Well, now you're in luck. Changing out your old handlebars is not only a cheap upgrade, but an easy one as well. Despite this, a good chunk of riders seem very apprehensive in changing them out. This Instructable runs through each step and demystifies the process. Follow the bouncing ball and get into a better position on your ride!!!
Step 1: Changing Motorcycle Handlebars - Buy the Right Bars
* Be forewarned though, because handlebar companies use different bending processes in the manufacturing of their bars, the diameter of the bar just to the outside of the clamps might be slightly different than the actual clamp diameter. Luckily, there are only a few basic sizes out there, so it's unlikely you'll really get it wrong.
Handlebars are also defined by their rise and sweep, but I'm not going to cover them since they're more a product of personal preference (say that five times fast!).
Step 2: Changing Motorcycle Handlebars - Loosen the Controls
Remove the grips - this can either go really easily, like this one did (a blast of shop air popped them right off), or they can be a royal pain in the a**. Some grips are simply slipped on and rely on friction, others you find might be wired or glued.
Now, you're ready to start loosening the controls. In this case, a Philips head screwdriver loosens the throttle clamp, while a 10mm socket does the trick on the brake housing.
Just loosen the controls. Don't actually remove any of the bolts!

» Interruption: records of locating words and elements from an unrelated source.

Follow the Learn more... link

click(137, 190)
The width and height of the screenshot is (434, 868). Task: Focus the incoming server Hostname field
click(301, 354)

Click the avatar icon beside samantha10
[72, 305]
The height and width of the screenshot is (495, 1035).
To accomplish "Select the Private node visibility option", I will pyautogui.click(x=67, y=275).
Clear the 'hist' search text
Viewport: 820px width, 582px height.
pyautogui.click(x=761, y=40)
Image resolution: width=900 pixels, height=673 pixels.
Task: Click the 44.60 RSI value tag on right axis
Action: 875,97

Step 3: Changing Motorcycle Handlebars - Remove the Bar Clamp(s)
Loosen the bolts and remove the clamp, or clamps, if you have a two piece arrangement.
Step 4: Changing Motorcycle Handlebars - Swap Controls Between Bars
In this case, the bars have been moved all the way over to the right, as far as the cabling on the right side will allow. Now, the left controls can be slid easily off the end. Do the same thing on the other side.

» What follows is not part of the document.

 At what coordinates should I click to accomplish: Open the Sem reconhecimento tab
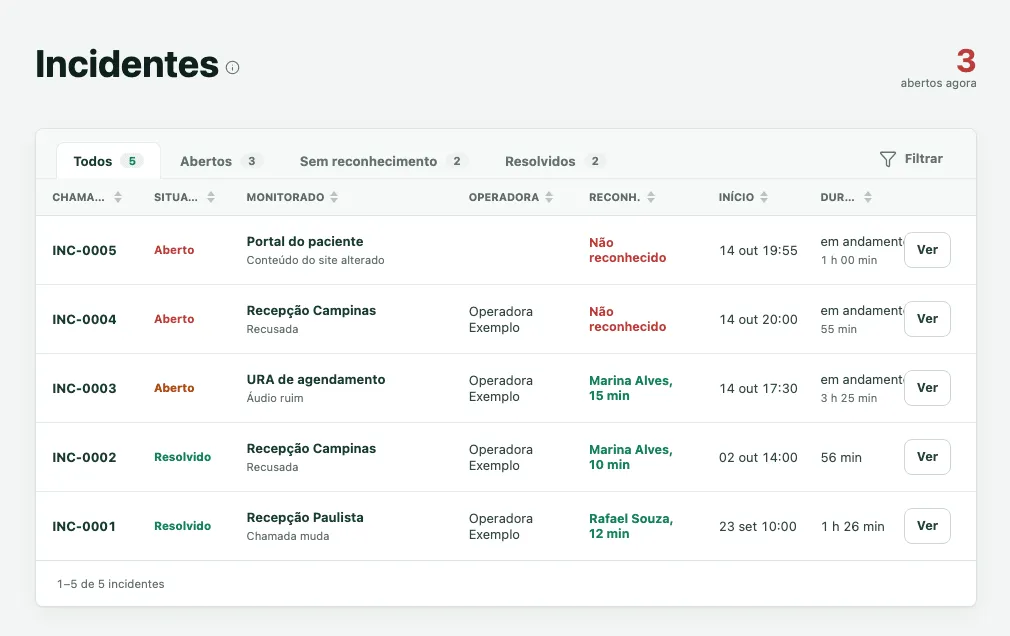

After all the controls have been removed and the old crappy bar thrown the heck out, start redoing the process, only this time in reverse with the new bar!
Step 5: Changing Motorcycle Handlebars - Re-clamp the New Bars and Center 'em
Put the bars back into the clamps and put the bolts back in but keep them loose. If you have fairly straight bars you can simply measure from each of the bar ends, inward, to get your bars centered. However, and as I mentioned briefly before, most bars have these pesky things called rise and sweep that can prevent you from getting an accurate side-to-side measurement. A really quick tip is to use either the marks already printed on your replacement bars, the edges of the knurling, or just draw a Sharpie mark dead center on the bars before installing.
On the Honda, there's one, big clamp that covers the centering marks so you can't see them at all. So, what's a guy to do? Slide the bars over to one side until the edge of your 'mark' lines up with your bar clamp. Make a mark on the opposite side. Then reverse the process.
Now, you have two marks that are visible, and, most importantly, equidistant (speaking remedially, that means the same distance from the ends). Once you've got these visible marks, it's a fairly easy process to center your bars.
Step 6: Changing Motorcycle Handlebars - Adjusting
With the main clamps loose, sit on your bike and push and pull the bars until they feel comfortable. I usually close my eyes and keep my fingers off the controls while I do this. After you get the push/pull thing done, go ahead and tighten the clamps fully.
Next, pop on your throttle-side grip. This is the step where you add the grip glue, hairspray, safety wire, or barbed wire, depending on how psychotic your therapist thinks you are.
Measure the distance from the bar end to the outside edge of your controls, then go ahead and walk around to the other side and make sure the opposite controls are equidistant (HEY! There's that word again!). Now that every things even, its time to slide on the second grip.
Step 7: Changing Motorcycle Handlebars - Adjusting 2.0
Looking straight down from your riding position, you'll more than likely see that one brake lever is slightly off from the other one. Since the controls are loose (they are still loose, aren't they?), rotate them up and down until you get a comfortable hand position on the levers. Keep in mind, some brake reservoirs need to be kept level with the ground and might dictate the height of your lever positioning.
Step 8: Changing Motorcycle Handlebars - Adjusting 2.1
Loosen up the lock nuts on each cable housing and rotate them into their new positions. Re-tighten the nuts and you're good to go!
* If you are switching between extremes, like ditching the ape-hangers and running drag bars, you'll probably need to entirely redo the cabling and hydraulic hoses as well. Now's as good a time as any to go buy some new cables and hoses and do the job right!
Step 9: Changing Motorcycle Handlebars - Done!!!!
Congratulations my friend...you are now cool.